El ilirith, que suele confundirse con un liktor, ronronea satisfecho y se vuelve a dormir.


El «Pigeon» descansa en un promontorio que domina el valle anegado. Orestes regresa de su exploración y se sienta a horcajadas sobre el tronco de un árbol abatido. Coloca el casco de su escafandra a un lado y pulsa un conmutador en su muñeca:

–«Arca», aquí «Pigeon», ¿me recibe?

–Afirmativo, «Pigeon» ¿Novedades?

–Marcos, la instalación terraformadora se ha comportado según el cronograma. La concentración de oxígeno ha subido hasta los niveles adecuados; la temperatura ronda ya los 25oC, con tendencia clara a estabilizarse y lo más importante: la flora terrícola implantada se ha establecido de maravilla. Esto, si no es el Edén, se le parece. Te sugiero que des la orden de aterrizaje.

–¡A fe mía que sí!
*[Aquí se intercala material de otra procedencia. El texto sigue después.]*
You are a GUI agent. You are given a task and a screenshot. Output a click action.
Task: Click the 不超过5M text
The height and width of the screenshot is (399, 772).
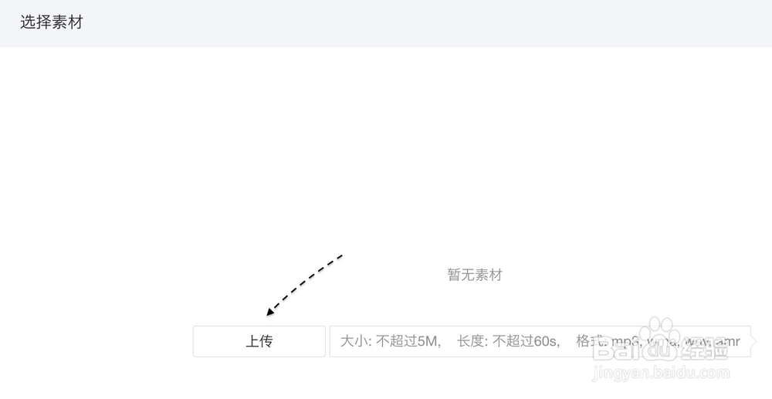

Los tripulantes, y en particular los niños, ya me están causando problemas. Y los entiendo. Dos años orbitando este caramelo son más de los que se pueden soportar. Incluso yo ansío desembarcar mis cerdos canadienses y erigir mi propia granja. Por cierto, ¿has tenido algún encuentro con la fauna local?

–Hallé once esqueletos de esa especie de antropomorfos que te mencioné en los informes preliminares. Por lo demás, nada mayor que una cuarta. Deben de estar todos muertos –dice Orestes, y un rictus amargo ensombrece sus facciones.

–Fue necesario –es el lacónico comentario del Capitán a través de la radio–. Era ellos o nosotros.

–Utilizaban el fuego en su beneficio, Marcos. ¡El fuego! Y construían armas de madera y las endurecían con él. Armas extrañas, pesadas… y enormes.

–¿Armas? Por favor, no quiero… no queremos saber de armas. ¿Recuerdas?

–Recuerdo –musita Orestes, y las arrugas de su cara se acentúan.

El mutismo de ambos astronautas interrumpe la charla durante un minuto.

–Será mejor que dejemos el pasado atrás –dice por fin Marcos–, por el bien de la colonia.

–Quizá tengas razón.

–Buen chico. Y Lucía, ¿disfruta el paseo?

Orestes sonríe y mira hacia la colina cercana, donde las primeras flores comienzan a brotar:

–Oh, ya sabes cómo es tu hija. Vio una mariposa y no se pudo contener.